No sé por qué sigo en este zaguán, si el agua ya me llega a las caderas. Será que a lo lejos solo veo gente nadando y ambulancias que flotan haciendo sonar su sirena, aunque de nada sirve que les abran paso. Avanzan tan rápido como el oleaje de la lluvia les permite, y lo mismo hacen los coches y los camiones. Da la impresión que en la calle el agua está más honda, el edificio de enfrente está cubierto hasta el tercer piso y he podido observar con paciencia cómo rescató un camión convertido en lancha a los inquilinos de aquella mole que hunde sus mármoles en el agua con cierta gloria. Pero de mi patio todavía se alcanzan a ver los mosaicos verdes, así de límpida y poco profunda, está aquí la lluvia. En este zaguán se ha de haber besado una pareja con desesperación, una pareja de desterrados buscando dónde ejercer su amor, hasta que seguramente la viejita saldría con su escoba para barrerlos del patio, con la misma indignación con que ha de barrer los vidrios rotos y las botellas de los borrachos, que a la mañana siguiente los niños miran con curiosidad mientras las madres gritan no toques eso te vas a cortar desde las cocinas grises y olorosas a huevo revuelto con jitomate. Pero siguen ocultas las madres con sus niños, los borrachos han de delirar en algún baldío y los amantes seguramente estarán ya separados cada uno en su propia inundación.
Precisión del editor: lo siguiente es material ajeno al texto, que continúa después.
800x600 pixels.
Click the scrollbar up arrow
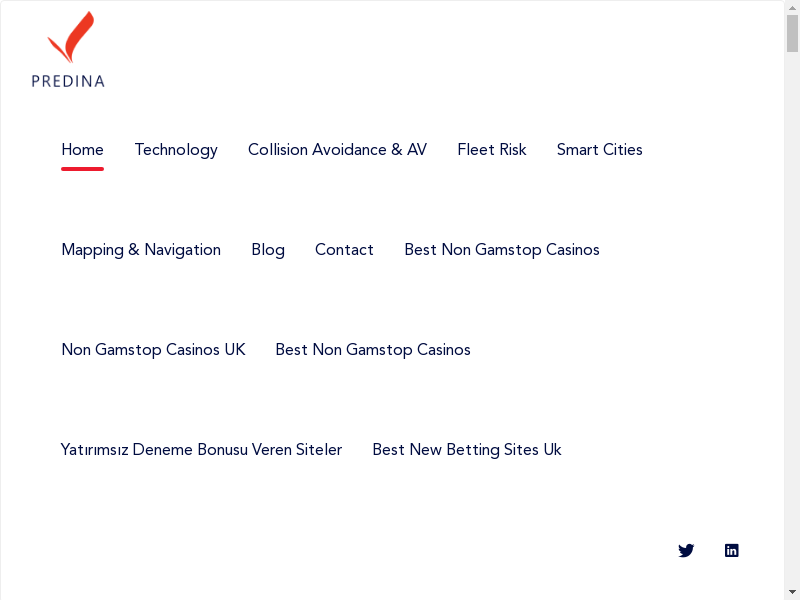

Estoy en el patio. Me asomo por la ventana del hombre y efectivamente veo un maletín que navega entre la silla y la cama. Nada más. Toco a las demás puertas y nadie me contesta. He gritado y solo recibo el eco de la lluvia. El agua me llega al pecho y me muevo con dificultad. Por suerte el agua es tibia y es una alberca límpida este patio. La coladera se dibuja clara entre mis pies. Cuántas cosas deben haber perdido los niños en esta coladera: canicas, pelotas, muñequitas de plástico que les regalaron a las más pequeñas en Navidad. Dentro de poco solo podré salir buceando a la calle, el zaguán va a ser cubierto pronto por la lluvia. Y todos los chismes que escucharía ese zaguán de boca de las madres y las viejas se van a disolver, quizás los pueda escuchar de tanto en tanto, movidos por las pequeñas corrientes que se forman en el agua verdosa. El canario flota inerte adentro de la jaula, y las plantas de la vieja se ahogan como si les hubieran encadenado las macetas al tallo. Pero no he logrado ver a la vieja por la rendija diminuta que deja abierta su cortina floreada. Por algunas ventilas empiezan a escapar los objetos de las casas, los cucharones que pendían de las paredes, los calendarios, platos,
de peltre. Una pelota roja escapa de la ventana del cuatro: hay niños, sabía que hay niños. Pero ¿dónde están? Yo he tenido que empezar a flotar, ya no hago pie en la lluvia.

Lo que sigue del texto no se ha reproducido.